Spark Streaming: stateless overlapping windows vs. keeping state

I think one of other drawbacks of third approach is that the RDDs are not received chronologically..considering running them on a cluster..

ongoingEventsStream.foreachRDD { /*accumulate state in casssandra*/ }

also what about check-pointing and driver node failure..In that case do u read the whole data again? curious to know how you wanna handle this?

I guess maybe mapwithstate is a better approach why you consider all these scenario..


Normally there is no right approach, each has tradeoffs. Therefore I'd add additional approach to the mix and will outline my take on their pros and cons. So you can decide which one is more suitable for you.

External state approach (approach #3)

You can accumulate state of the events in external storage. Cassandra is quite often used for that. You can handle final and ongoing events separately for example like below:

val stream = ...

val ongoingEventsStream = stream.filter(!isFinalEvent)
val finalEventsStream = stream.filter(isFinalEvent)

ongoingEventsStream.foreachRDD { /*accumulate state in casssandra*/ }
finalEventsStream.foreachRDD { /*finalize state in casssandra, move to final destination if needed*/ }

trackStateByKey approach (approach #1.1)

It might be potentially optimal solution for you as it removes drawbacks of updateStateByKey, but considering it is just got released as part of Spark 1.6 release, it could be risky as well (since for some reason it is not very advertised). You can use the link as starting point if you want to find out more

Pros/Cons

Approach #1 (updateStateByKey)

Pros

  • Easy to understand or explain (to rest of the team, newcomers, etc.) (subjective)
  • Storage: Better usage of memory stores only latest state of exercise
  • Storage: Will keep only ongoing exercises, and discard them as soon as they finish
  • Latency is limited only by performance of each micro-batch processing

Cons

  • Storage: If number of keys (concurrent exercises) is large it may not fit into memory of your cluster
  • Processing: It will run updateState function for each key within the state map, therefore if number of concurrent exercises is large - performance will suffer

Approach #2 (window)

While it is possible to achieve what you need with windows, it looks significantly less natural in your scenario.

Pros

  • Processing in some cases (depending on the data) might be more effective than updateStateByKey, due to updateStateByKey tendency to run update on every key even if there are no actual updates

Cons

  • "maximal possible exercise time" - this sounds like a huge risk - it could be pretty arbitrary duration based on a human behaviour. Some people might forget to "finish exercise". Also depends on kinds of exercise, but could range from seconds to hours, when you want lower latency for quick exercises while would have to keep latency as high as longest exercise potentially could exist
  • Feels like harder to explain to others on how it will work (subjective)
  • Storage: Will have to keep all data within the window frame, not only the latest one. Also will free the memory only when window will slide away from this time slot, not when exercise is actually finished. While it might be not a huge difference if you will keep only last two time slots - it will increase if you try to achieve more flexibility by sliding window more often.

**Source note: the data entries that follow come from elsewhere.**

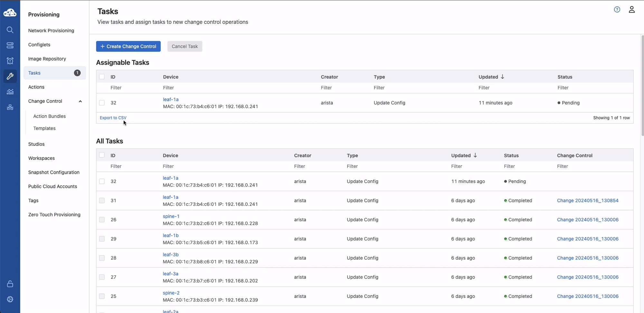The height and width of the screenshot is (313, 644).
Task: Open the topology sidebar icon
Action: pos(10,107)
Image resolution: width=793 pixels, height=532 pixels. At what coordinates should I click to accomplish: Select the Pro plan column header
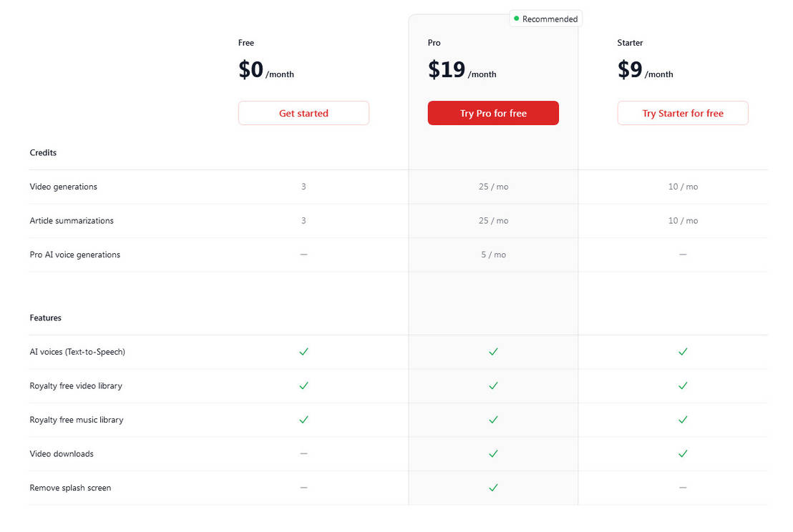[434, 42]
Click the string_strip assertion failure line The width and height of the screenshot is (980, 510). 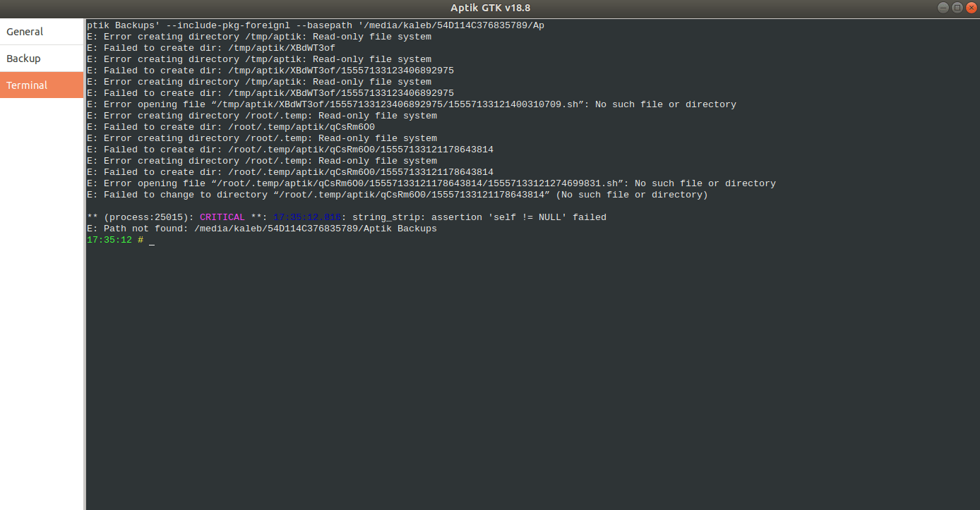(x=480, y=217)
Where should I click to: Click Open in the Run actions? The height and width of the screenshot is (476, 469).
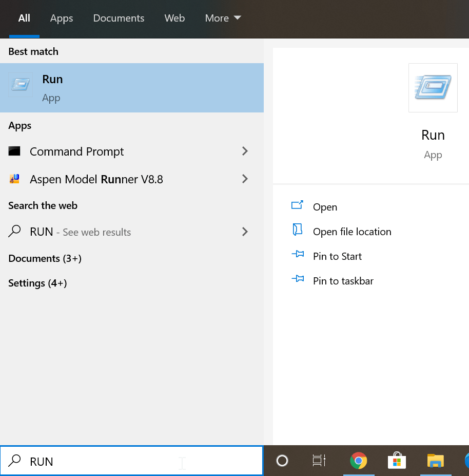click(325, 207)
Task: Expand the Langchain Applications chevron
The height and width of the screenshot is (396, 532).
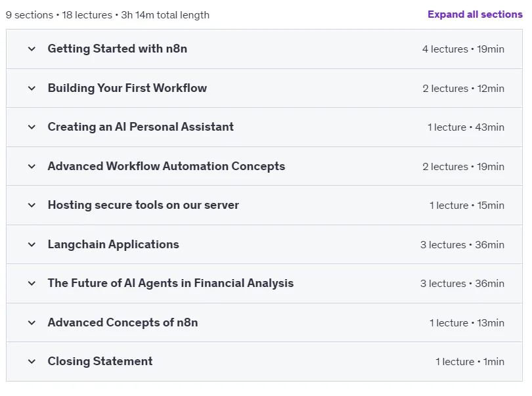Action: click(32, 245)
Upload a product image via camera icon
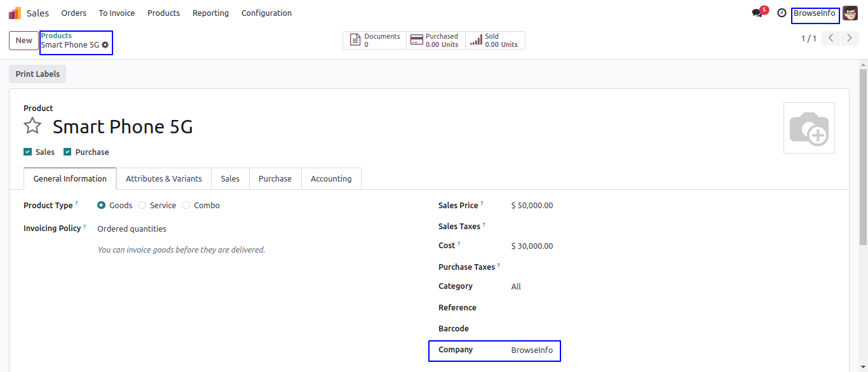This screenshot has width=868, height=372. [808, 128]
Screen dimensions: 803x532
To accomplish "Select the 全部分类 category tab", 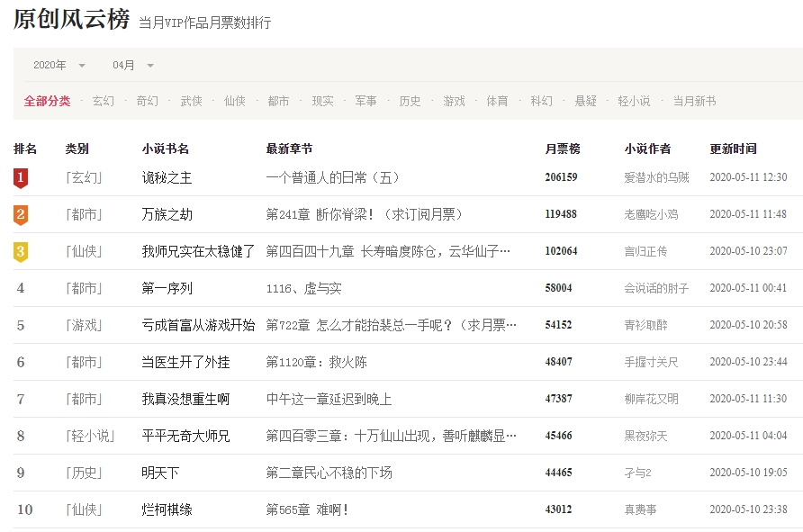I will click(47, 101).
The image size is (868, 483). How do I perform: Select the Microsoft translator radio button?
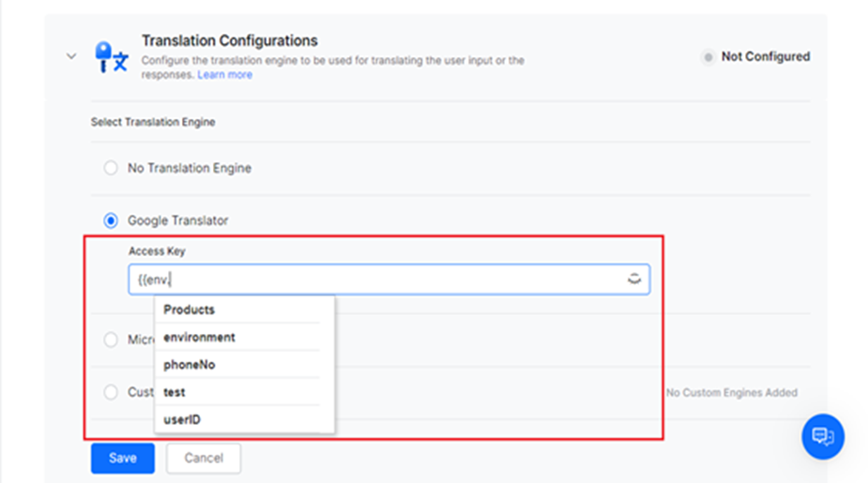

Approach #3 (external state)

Pros

  • Easy to explain, etc. (subjective)
  • Pure streaming processing approach, meaning that spark is responsible to act on each individual event, but not trying to store state, etc. (subjective)
  • Storage: Not limited by memory of the cluster to store state - can handle huge number of concurrent exercises
  • Processing: State is updated only when there are actual updates to it (unlike updateStateByKey)
  • Latency is similar to updateStateByKey and only limited by the time required to process each micro-batch

Cons

  • Extra component in your architecture (unless you already use Cassandra for your final output)
  • Processing: by default is slower than processing just in spark as not in-memory + you need to transfer the data via network
  • you'll have to implement exactly once semantic to output data into cassandra (for the case of worker failure during foreachRDD)

Suggested approach

I'd try the following:

  • test updateStateByKey approach on your data and your cluster
  • see if memory consumption and processing is acceptable even with large number of concurrent exercises (expected on peak hours)
  • fall back to approach with Cassandra in case if not